La fabrique du pétrin digital
L’Assemblée nationale vient d’adopter une loi visant à mieux informer les professionnel·les de la petite enfance et les parents des effets délétères de l’exposition excessive des enfants aux écrans. Cette première prise de position de l’État sur le sujet risque fort de raviver une controverse vieille de plusieurs années.

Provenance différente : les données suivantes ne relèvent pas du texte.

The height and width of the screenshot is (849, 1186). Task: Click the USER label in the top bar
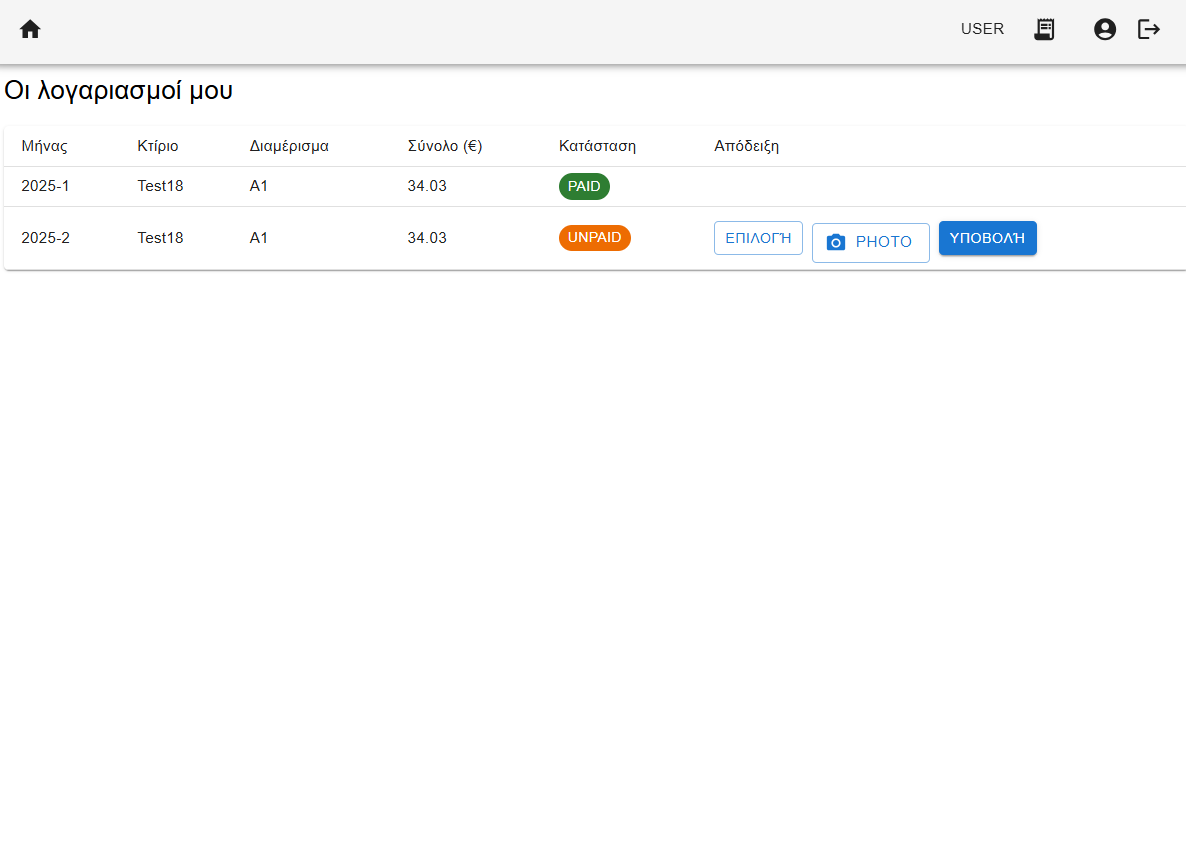coord(981,29)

Jamais deux sans trois. Début mars, après la majorité numérique à 15 ans et la protection du droit à l’image des enfants sur Internet, l’Assemblée nationale a adopté à l’unanimité, en première lecture, une proposition de loi relative à l’exposition excessive des enfants aux écrans. Elle prévoit la mise en œuvre d’une politique de prévention des risques liés à l’exposition aux écrans numériques pour les enfants de moins de 6 ans. « Trois heures et onze minutes, voilà le temps passé en moyenne (chaque jour) par les enfants de moins de 2 ans devant les écrans en 2022 », a rappelé Caroline Janvier, députée Renaissance et rapporteure du texte. « Nous parlons d’une moyenne, qui ne fait que s’accroître avec l’âge. » Cette loi doit notamment permettre de mieux former les professionnel·les de la petite enfance et de réduire les inégalités entre les parents dans l’accès à l’information sur les risques sanitaires d’une « surexposition » – une expression revendiquée par Caroline Janvier lors de la défense de son texte – aux écrans. « C’est un enjeu de santé publique », a-t-elle clamé depuis la tribune de l’hémicycle.
Quatre risques en particulier ont été mentionnés lors des débats : la sédentarité, la dégradation du sommeil, de la vue et les troubles de l’apprentissage et du langage. Quatre ans après qu’une proposition de loi similaire a reçu un avis défavorable du gouvernement au Sénat, que ce dernier justifiait par le « manque de données scientifiques » la nocivité des écrans sur les enfants, un consensus politique semble désormais être établi.
Devant les député·es, Charlotte Caubel, la secrétaire d’État chargée de l’Enfance, s’est ainsi référée plusieurs fois à un avis du Haut Conseil de la Santé Publique (HCSP) recommandant de proscrire l’usage des écrans avant trois ans si les conditions d’une interaction parentale ne sont pas réunies. Et la secrétaire d’État de conclure : « Seuls des esprits mal informés ou de mauvaise foi prétendent que nous ne savons rien des risques pour les enfants. »
Cette algarade laisse entrevoir les braises encore chaudes d’une controverse agitant depuis cinq ans un petit monde de scientifiques, médecins et associations. En insistant sur la « dimension quantitative » de la consommation d’écrans, et non sur la question des bons et mauvais usages numériques, la politique nationale de prévention adoptée en première lecture par les législateur·rices ne risque pas d’éteindre la flamme de cette polémique.